→ **PROBLEM REQUIREMENTS**
From the data below, return all lines holding the string "agent".
◆ ◆ ◆
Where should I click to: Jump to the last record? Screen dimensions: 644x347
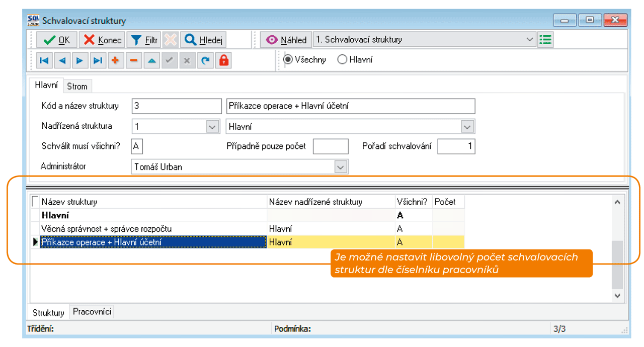98,61
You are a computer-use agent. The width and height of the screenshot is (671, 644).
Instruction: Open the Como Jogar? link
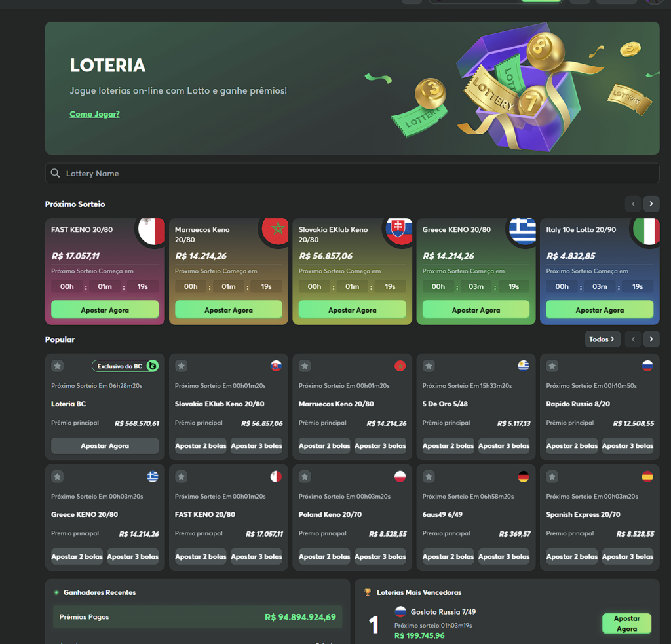coord(94,114)
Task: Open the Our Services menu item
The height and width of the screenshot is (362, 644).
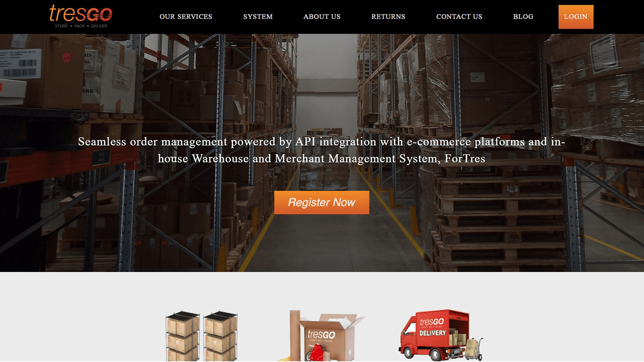Action: point(186,16)
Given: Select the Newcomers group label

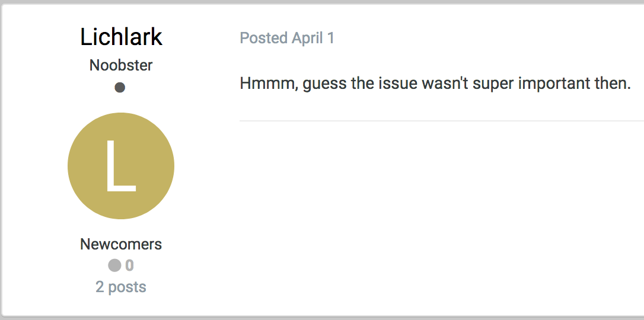Looking at the screenshot, I should (121, 244).
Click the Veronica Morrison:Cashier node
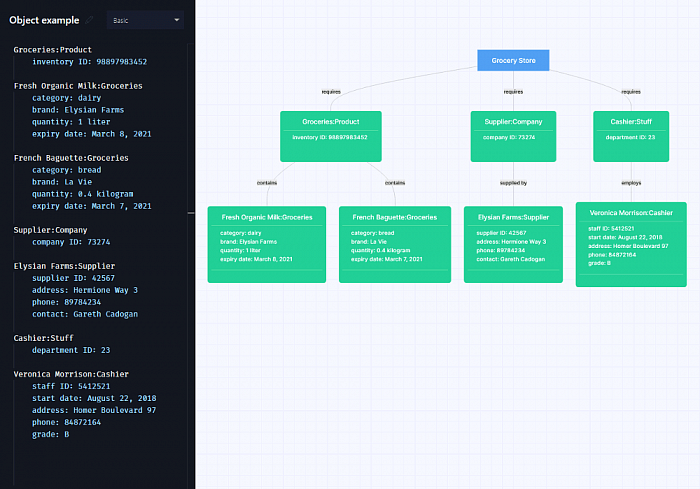The width and height of the screenshot is (700, 489). 631,244
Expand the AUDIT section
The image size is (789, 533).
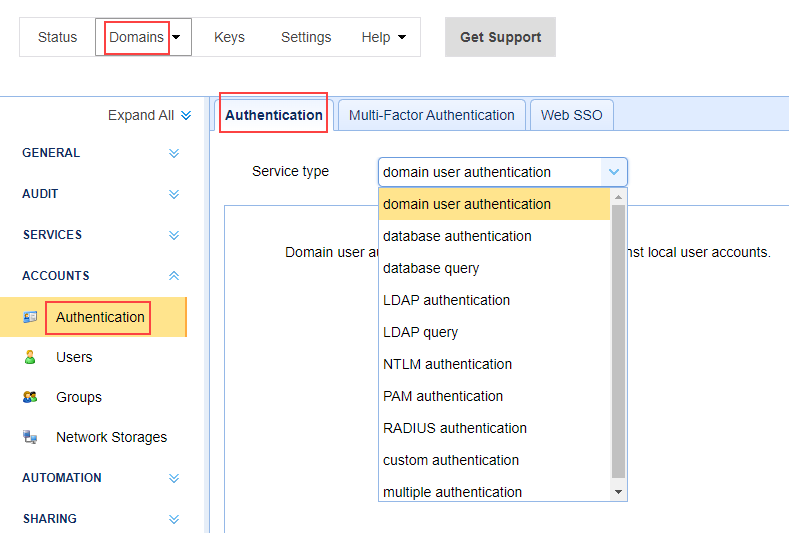coord(174,194)
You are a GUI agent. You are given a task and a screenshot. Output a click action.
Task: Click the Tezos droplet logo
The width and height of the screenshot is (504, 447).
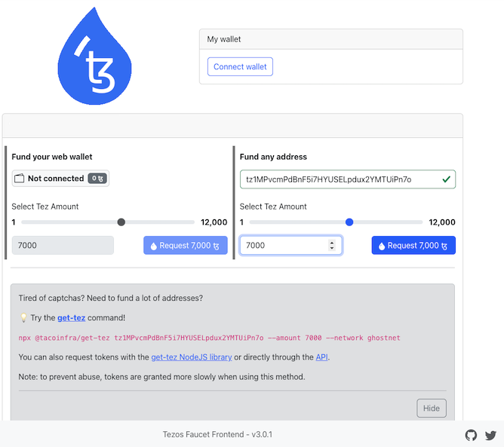click(94, 56)
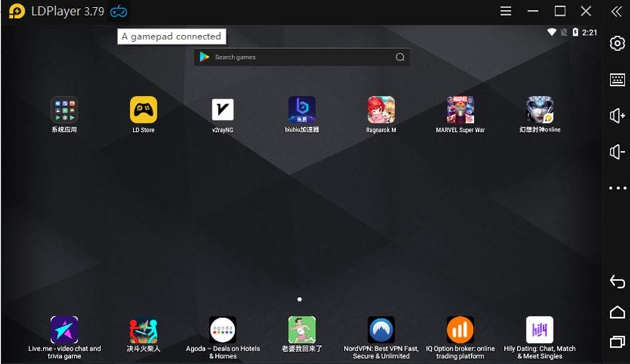The width and height of the screenshot is (630, 364).
Task: Open keyboard mapping in sidebar
Action: tap(617, 79)
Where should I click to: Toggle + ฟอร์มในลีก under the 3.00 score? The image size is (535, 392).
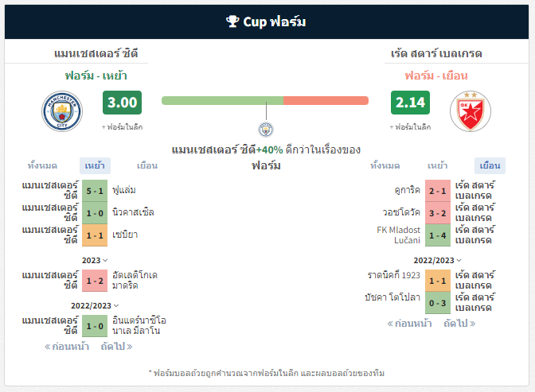(122, 127)
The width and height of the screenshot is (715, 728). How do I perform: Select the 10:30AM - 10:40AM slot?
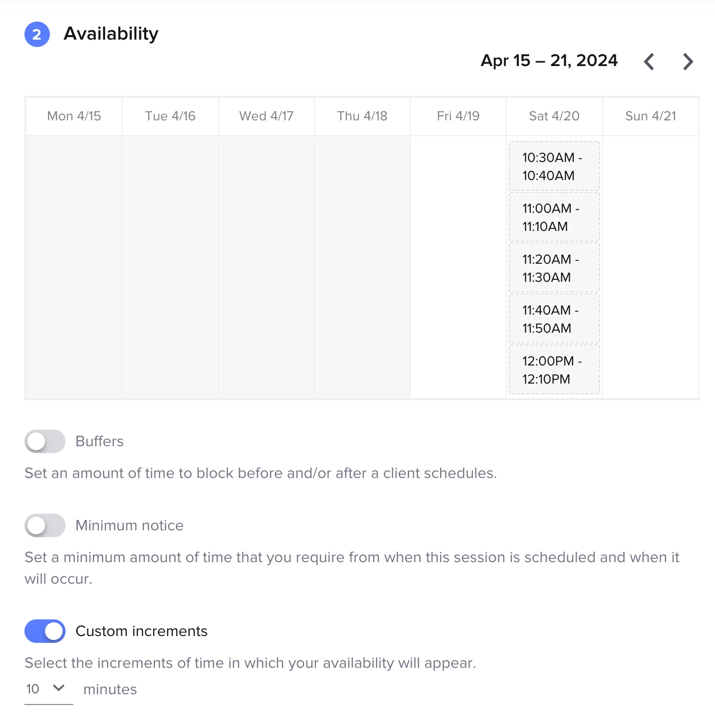coord(554,166)
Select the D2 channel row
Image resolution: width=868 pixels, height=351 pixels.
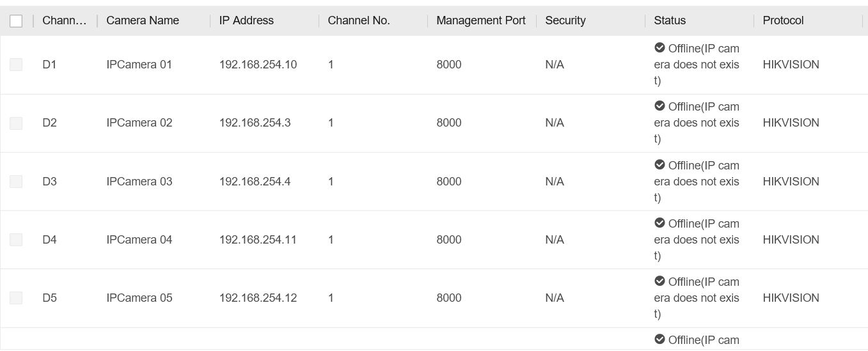pos(49,123)
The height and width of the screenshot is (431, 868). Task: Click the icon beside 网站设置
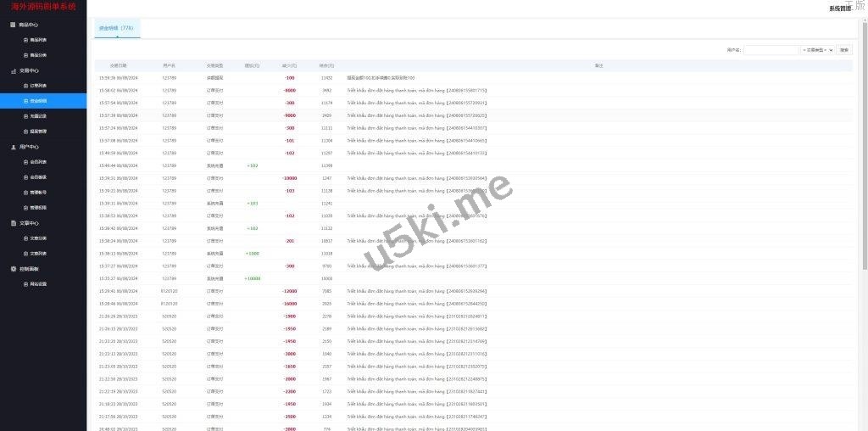click(25, 284)
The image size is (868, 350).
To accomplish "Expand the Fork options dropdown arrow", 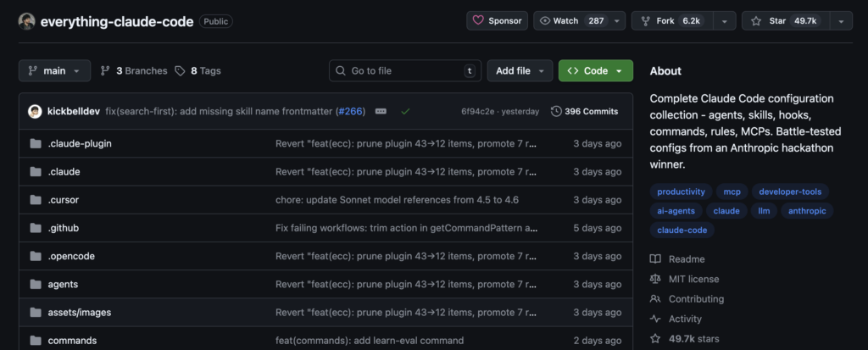I will click(724, 21).
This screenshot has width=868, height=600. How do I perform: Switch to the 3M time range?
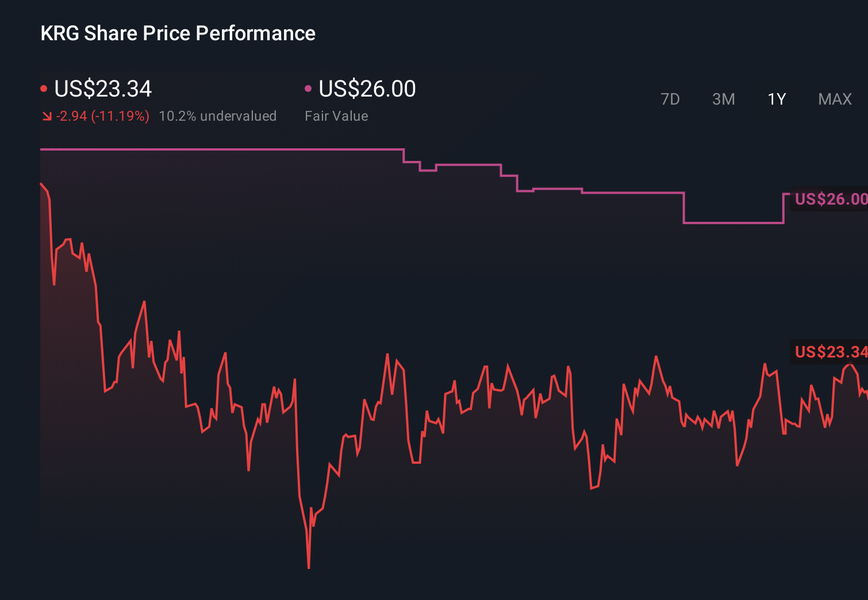pos(723,99)
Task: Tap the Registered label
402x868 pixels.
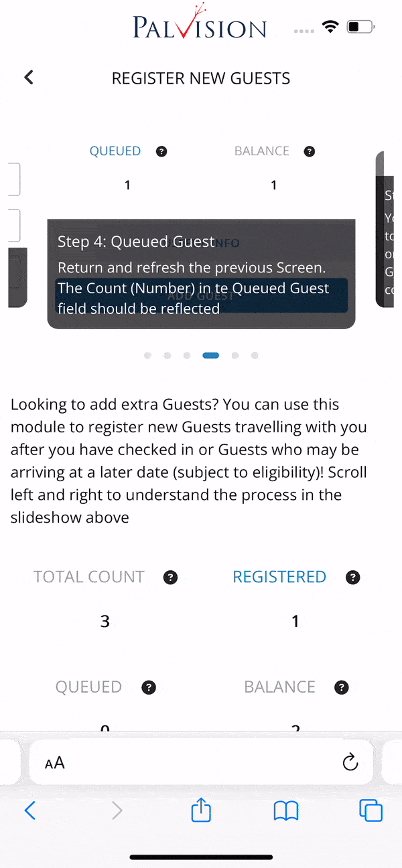Action: (279, 577)
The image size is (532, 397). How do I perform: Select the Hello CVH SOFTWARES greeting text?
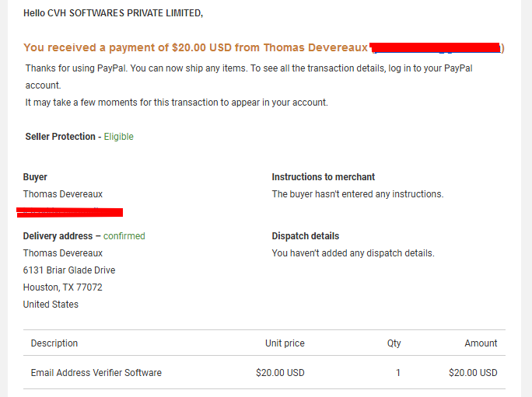(113, 13)
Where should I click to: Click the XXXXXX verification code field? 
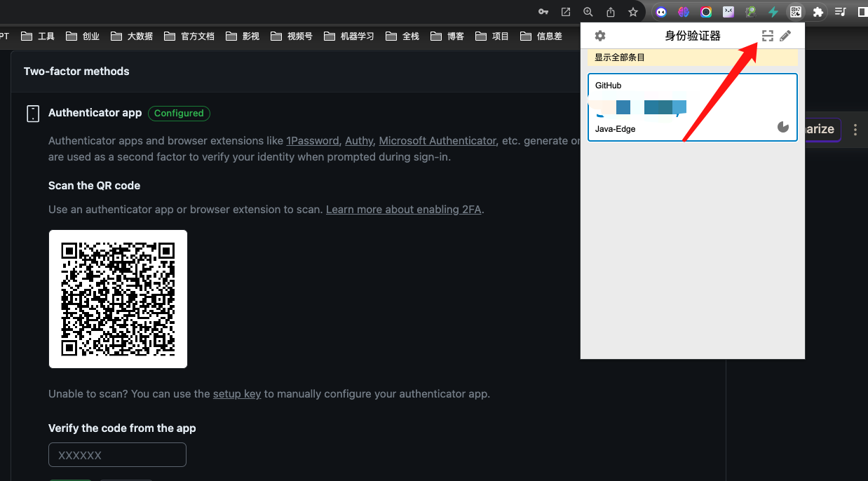[117, 455]
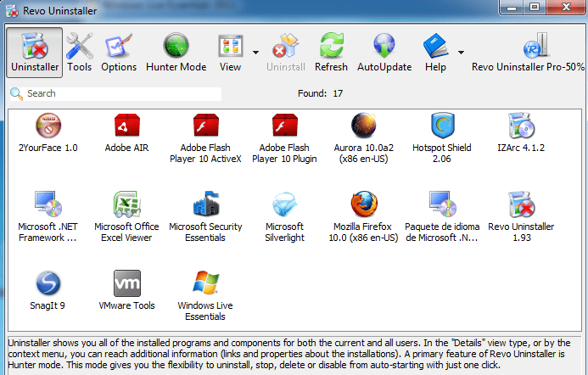
Task: Open the Options toolbar button
Action: (119, 53)
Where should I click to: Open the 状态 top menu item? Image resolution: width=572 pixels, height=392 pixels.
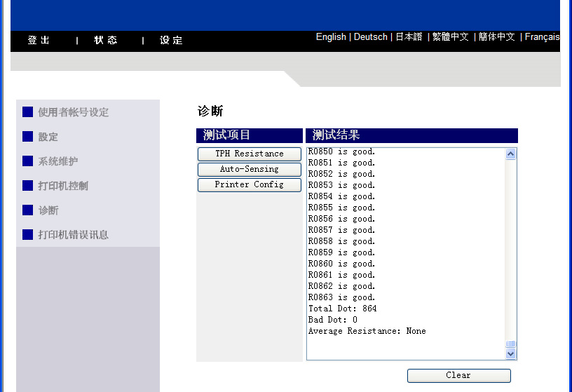[x=106, y=41]
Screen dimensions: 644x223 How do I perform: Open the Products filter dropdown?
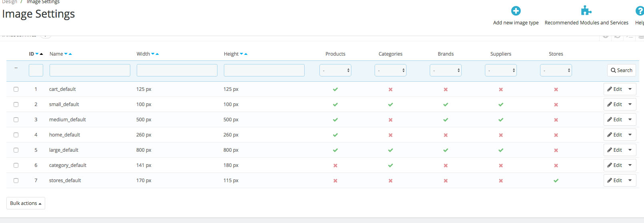tap(335, 70)

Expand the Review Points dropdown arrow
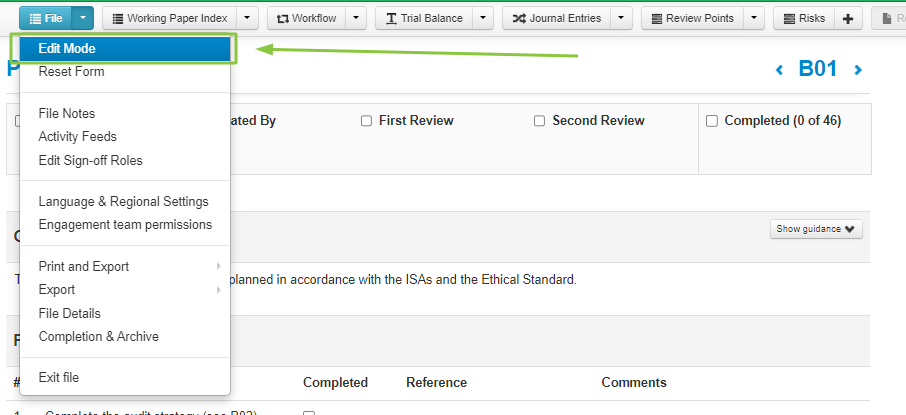(x=753, y=18)
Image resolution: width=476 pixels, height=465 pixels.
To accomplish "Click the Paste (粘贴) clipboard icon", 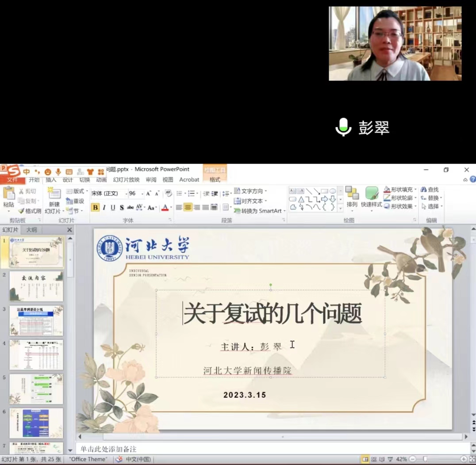I will [8, 194].
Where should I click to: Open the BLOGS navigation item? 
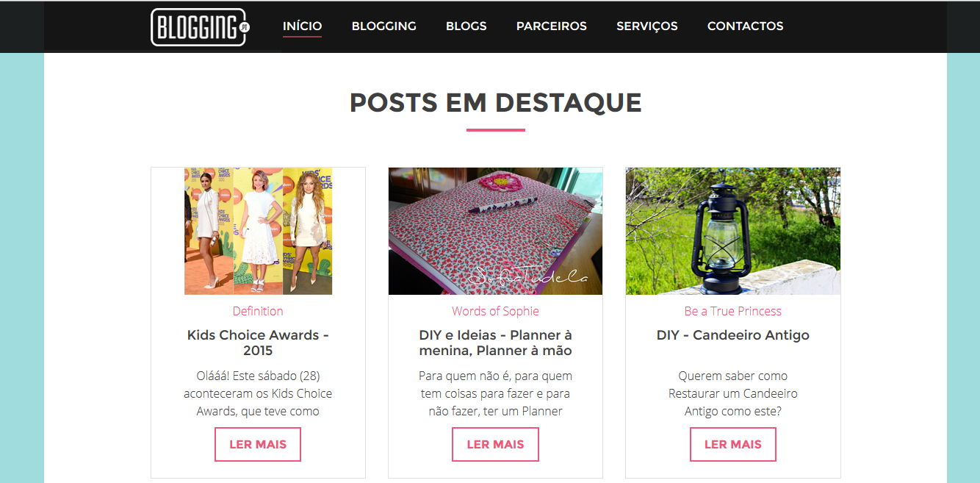pyautogui.click(x=466, y=26)
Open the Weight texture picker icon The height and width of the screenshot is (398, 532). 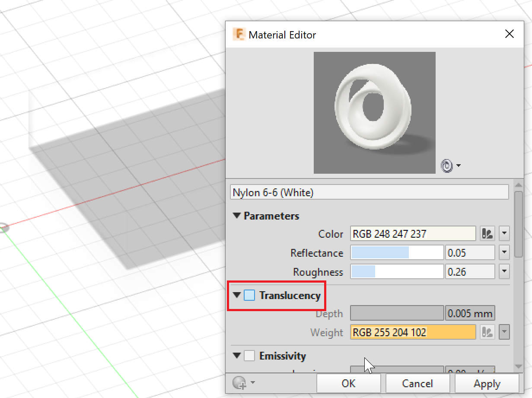pyautogui.click(x=487, y=332)
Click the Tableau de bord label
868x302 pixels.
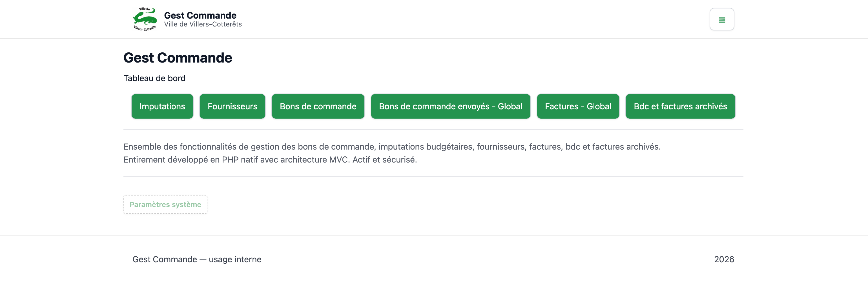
◆ ◆ ◆
→ **ANSWER FOR THIS EXERCISE**
You are a computer-use agent. The width and height of the screenshot is (671, 644).
You are a GUI agent. You are given a task and a screenshot. Output a click action.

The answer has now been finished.